Wystąpienie będzie transmitowane na żywo przez dwa programy państwowej TV i pierwszy – radia.

– To będzie swojego rodzaju kwintesencja i aktualizacja zadań i tematów, które w ciągu ubiegłego roku omawiano podczas zakrojonych na szeroką skalę i znaczących przedsięwzięć z udziałem prezydenta – poinformowała jego rzeczniczka Natalla Ejsmant.

Zapewniła ona też, że orędzie „będzie zawierać wszystkie aktualne kwestie, dotyczące życia białoruskiego społeczeństwa w całości i każdego obywatela osobno”.

Przewodniczący Rady Republiki (izby wyższej parlamentu) Michaił Miasnikowicz stwierdził zaś, że „społeczeństwo wiąże olbrzymie nadzieje z orędziem prezydenta, ponieważ przywódca państwa tradycyjnie porusza w nim tematy, dotyczące życia każdego”. W tym kwestie zatrudnienia, wzrostu dochodów ludności i likwidacji nierównomierności rozwoju regionów.
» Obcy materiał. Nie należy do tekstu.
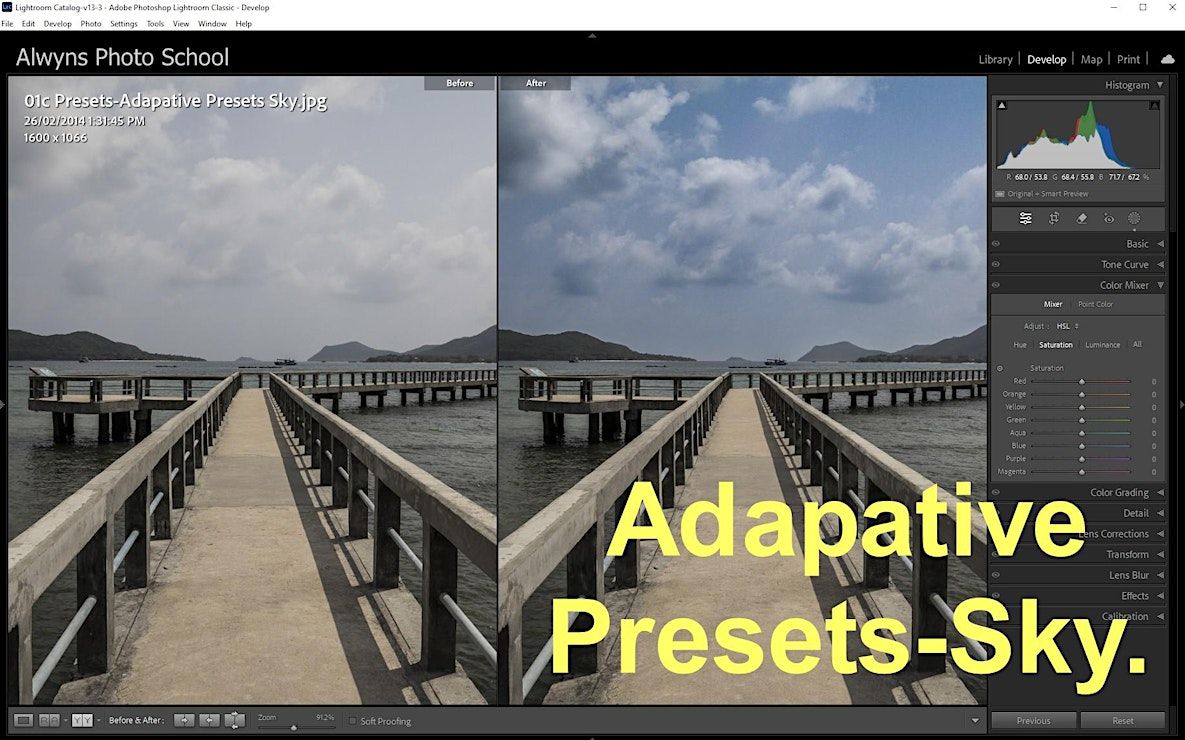The width and height of the screenshot is (1185, 740).
Task: Click the Previous button
Action: [x=1033, y=720]
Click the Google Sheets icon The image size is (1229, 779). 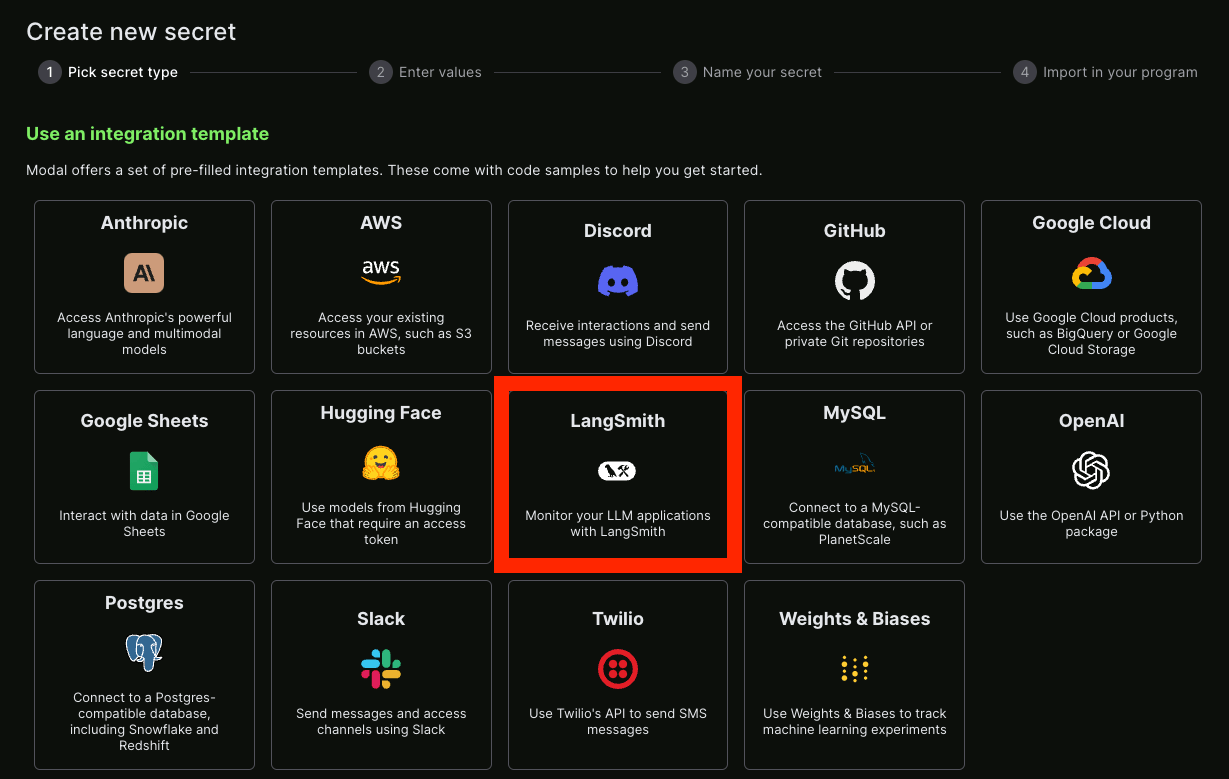tap(144, 471)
Miasnikowicz spodziewa się też, że Łukaszenka zajmie się w orędziu sprawą udoskonalenia polityki inwestycyjnej.

Tymczasem opozycyjny polityk (przywódca Białoruskiego Kongresu Narodowego) Mikoła Statkiewicz uważa, że Alaksandr Łukaszenka ogłosi podczas swojego przemówienia przeprowadzenie referendum oraz pytania, które zostaną postawione na głosowanie.

Statkiewicz twierdzi, że Łukaszenka będzie chciał, aby obywatele wypowiedzieli się, czy chcą przedłużyć kadencję prezydenta do 7 lat (a początek pierwszej będzie liczony od referendum) oraz zlikwidować karę śmierci. Zdaniem polityka to drugie jest „zasłoną dymną” mającą odwrócić uwagę od pierwszego.

– Białoruski Kongres Narodowy ostrzega, że będzie rozpatrywać kolejne „referendum” konstytucyjne, którego celem jest dożywotnia władza przywódcy państwa, jako przestępstwo antypaństwowe. Będziemy wzywać całe społeczeństwo, by do tego nie dopuściło – pisze Statkiewicz. – I nie powstrzymają nas żadne groźby, ponieważ dożywotnie rządy człowieka, który utrzymuje kraj w stanie stagnacji politycznej i gospodarczej to bezpośrednie zagrożenie dla życia Białorusi.

Możliwość referendum ostrożnie anonsowano już wcześniej w kręgach rządowych. Wspominali o nim przewodnicząca Centralnej Komisji Wyborczej Lidia Jarmoszyna i szef MSZ Uładzimir Makiej. Łukaszenka milczał dotąd na ten temat.